Lying on an approximate east-west alignment, the tunnel is 829 yards in length and features a curve to the north close to its west end where ‘cut and cover’ methods were employed. It falls on a gradient of 1:58 towards Exeter, the eastern entrance being 43 feet lower than its sibling. It is also taller but narrower – the tunnel itself featuring many changes in profile.
Following the railway’s departure, Perridge was used as a mushroom farm and partitioned to form a store for Exeter’s maritime museum. But they were forced to ship out in 1986 when a 40-yard section of the roof came in, close to its centre where the bore is almost 200 feet below ground level. This resulted in a six-metre void opening above the crown.
In February 2009, the tunnel’s owner, British Railways Board (Residuary), applied to Teignbridge District Council for planning permission to infill the tunnel with concrete around the area of the collapse. On 6th April, this was granted on the proviso that the work was completed within three years and took place during the summer months so as not to interfere with bats.

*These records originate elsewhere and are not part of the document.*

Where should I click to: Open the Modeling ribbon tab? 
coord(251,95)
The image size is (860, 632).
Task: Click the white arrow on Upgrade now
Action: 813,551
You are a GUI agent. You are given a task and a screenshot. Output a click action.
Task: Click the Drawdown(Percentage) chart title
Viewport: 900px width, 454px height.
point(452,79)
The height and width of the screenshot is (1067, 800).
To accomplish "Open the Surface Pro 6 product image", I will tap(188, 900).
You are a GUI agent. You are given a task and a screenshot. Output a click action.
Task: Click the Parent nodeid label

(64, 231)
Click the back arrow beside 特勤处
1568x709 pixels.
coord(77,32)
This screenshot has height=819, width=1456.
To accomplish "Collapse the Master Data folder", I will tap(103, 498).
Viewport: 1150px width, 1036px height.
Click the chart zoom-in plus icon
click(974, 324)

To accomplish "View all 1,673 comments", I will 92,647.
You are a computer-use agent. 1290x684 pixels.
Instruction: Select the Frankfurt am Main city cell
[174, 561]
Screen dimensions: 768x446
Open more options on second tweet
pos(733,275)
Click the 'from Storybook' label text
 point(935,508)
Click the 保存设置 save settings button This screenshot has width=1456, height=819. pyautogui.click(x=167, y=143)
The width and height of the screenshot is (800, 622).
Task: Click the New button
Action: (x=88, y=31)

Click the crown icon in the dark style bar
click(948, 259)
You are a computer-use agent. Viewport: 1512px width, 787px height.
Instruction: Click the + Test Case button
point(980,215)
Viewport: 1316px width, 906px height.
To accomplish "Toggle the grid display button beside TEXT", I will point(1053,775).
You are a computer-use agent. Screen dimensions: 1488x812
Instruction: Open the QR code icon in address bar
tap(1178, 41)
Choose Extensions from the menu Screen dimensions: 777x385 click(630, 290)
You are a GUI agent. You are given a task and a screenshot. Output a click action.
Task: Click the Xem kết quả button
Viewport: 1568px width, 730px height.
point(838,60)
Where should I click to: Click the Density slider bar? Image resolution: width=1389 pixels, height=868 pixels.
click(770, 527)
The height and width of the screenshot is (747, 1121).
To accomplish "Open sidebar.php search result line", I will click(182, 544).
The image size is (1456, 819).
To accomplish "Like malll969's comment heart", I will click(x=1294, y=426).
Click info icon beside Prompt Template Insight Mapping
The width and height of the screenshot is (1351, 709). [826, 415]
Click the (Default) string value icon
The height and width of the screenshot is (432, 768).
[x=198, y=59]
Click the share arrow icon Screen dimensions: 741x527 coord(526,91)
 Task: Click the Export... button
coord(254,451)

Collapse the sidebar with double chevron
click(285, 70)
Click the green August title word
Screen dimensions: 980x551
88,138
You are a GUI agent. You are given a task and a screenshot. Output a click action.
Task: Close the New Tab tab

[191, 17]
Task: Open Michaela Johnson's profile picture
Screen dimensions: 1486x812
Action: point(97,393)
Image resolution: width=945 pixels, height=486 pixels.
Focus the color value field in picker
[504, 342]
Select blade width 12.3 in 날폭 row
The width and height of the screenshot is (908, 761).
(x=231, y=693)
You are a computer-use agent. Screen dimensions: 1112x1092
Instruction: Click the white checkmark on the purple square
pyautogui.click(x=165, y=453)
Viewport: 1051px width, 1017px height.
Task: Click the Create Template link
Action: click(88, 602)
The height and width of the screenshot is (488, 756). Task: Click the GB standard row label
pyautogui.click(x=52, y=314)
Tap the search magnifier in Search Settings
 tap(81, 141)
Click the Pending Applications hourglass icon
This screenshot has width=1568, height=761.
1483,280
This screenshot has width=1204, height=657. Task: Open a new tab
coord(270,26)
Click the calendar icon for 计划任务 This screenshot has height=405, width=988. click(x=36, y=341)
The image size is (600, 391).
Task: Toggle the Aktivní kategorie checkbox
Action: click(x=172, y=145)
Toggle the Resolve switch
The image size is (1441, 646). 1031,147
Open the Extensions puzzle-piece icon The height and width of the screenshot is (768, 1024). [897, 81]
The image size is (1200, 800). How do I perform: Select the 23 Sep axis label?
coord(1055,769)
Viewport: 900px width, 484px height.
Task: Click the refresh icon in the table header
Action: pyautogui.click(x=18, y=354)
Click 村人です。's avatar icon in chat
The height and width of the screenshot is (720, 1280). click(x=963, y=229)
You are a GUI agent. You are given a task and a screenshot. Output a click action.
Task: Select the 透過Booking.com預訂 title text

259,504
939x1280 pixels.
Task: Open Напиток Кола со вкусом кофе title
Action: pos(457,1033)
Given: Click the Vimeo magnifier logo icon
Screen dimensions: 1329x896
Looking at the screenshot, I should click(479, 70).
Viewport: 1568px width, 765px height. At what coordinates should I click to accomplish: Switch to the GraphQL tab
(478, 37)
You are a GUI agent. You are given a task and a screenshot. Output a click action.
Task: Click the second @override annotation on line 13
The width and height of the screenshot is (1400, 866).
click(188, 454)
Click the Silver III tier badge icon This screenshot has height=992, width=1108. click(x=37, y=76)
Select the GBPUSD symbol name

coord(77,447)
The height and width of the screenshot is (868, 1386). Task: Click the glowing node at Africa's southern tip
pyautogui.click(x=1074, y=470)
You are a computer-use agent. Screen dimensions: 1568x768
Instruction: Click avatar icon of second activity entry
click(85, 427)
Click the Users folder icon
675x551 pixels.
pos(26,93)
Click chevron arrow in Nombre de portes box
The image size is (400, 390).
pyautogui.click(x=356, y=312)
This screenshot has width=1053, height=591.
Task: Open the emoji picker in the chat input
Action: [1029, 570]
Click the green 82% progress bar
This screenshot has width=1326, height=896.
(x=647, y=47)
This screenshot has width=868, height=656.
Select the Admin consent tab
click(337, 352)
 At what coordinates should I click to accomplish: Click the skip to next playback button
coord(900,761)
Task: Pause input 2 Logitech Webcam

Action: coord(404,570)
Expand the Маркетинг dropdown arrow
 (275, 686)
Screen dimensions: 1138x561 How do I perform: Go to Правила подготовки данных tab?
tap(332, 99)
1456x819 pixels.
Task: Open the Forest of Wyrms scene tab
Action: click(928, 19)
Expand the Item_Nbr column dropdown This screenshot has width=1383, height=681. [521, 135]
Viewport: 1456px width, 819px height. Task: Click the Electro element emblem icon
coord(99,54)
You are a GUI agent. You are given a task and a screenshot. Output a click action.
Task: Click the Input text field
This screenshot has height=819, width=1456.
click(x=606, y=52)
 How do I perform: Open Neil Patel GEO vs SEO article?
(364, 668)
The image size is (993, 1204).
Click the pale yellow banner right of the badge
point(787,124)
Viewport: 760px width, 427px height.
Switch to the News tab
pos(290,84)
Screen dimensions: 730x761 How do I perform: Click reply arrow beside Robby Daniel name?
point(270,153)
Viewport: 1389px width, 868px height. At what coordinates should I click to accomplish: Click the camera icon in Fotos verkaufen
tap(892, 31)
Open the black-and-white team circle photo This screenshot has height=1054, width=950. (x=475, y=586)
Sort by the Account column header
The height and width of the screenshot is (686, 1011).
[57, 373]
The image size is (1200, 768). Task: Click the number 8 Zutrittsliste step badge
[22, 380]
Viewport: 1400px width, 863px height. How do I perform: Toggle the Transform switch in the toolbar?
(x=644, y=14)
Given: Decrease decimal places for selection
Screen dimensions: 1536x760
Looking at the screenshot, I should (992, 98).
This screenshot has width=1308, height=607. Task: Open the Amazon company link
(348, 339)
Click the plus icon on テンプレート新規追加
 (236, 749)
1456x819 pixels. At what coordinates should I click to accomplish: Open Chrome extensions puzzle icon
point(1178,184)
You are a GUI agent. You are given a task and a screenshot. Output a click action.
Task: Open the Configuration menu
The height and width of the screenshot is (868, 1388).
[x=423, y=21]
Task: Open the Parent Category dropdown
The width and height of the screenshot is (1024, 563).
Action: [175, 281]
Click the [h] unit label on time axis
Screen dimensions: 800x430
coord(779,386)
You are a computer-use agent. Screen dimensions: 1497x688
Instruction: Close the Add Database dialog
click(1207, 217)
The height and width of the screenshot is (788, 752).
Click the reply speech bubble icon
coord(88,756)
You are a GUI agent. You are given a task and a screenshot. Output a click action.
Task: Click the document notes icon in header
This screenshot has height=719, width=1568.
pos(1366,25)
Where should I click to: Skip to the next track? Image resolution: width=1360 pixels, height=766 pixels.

July of the same year saw the Torbay Line Rail Users Group make a submission to the Select Committee for the South West Region on Transport stating that the former Teign Valley branch, passing through the tunnel, could serve as a diversion for the main line to Plymouth and Penzance if that route succumbed to the sea at Dawlish. Based on this assertion, it said the trackbed should be protected and the infilling stopped. It also claimed to have estimates suggesting the tunnel would be cheaper to repair than infill, the cost of the latter thought to be in the region of £800,000.
The future of the tunnel is also the focus of an ongoing campaign led by the Exeter & Teign Valley Railway, a small heritage operation based at the former Christow Station.
With the geology above the structure being shale and any further deterioration considered unlikely to result in any settlement at ground level, BRB(R) has not yet exercised its permission to infill the tunnel.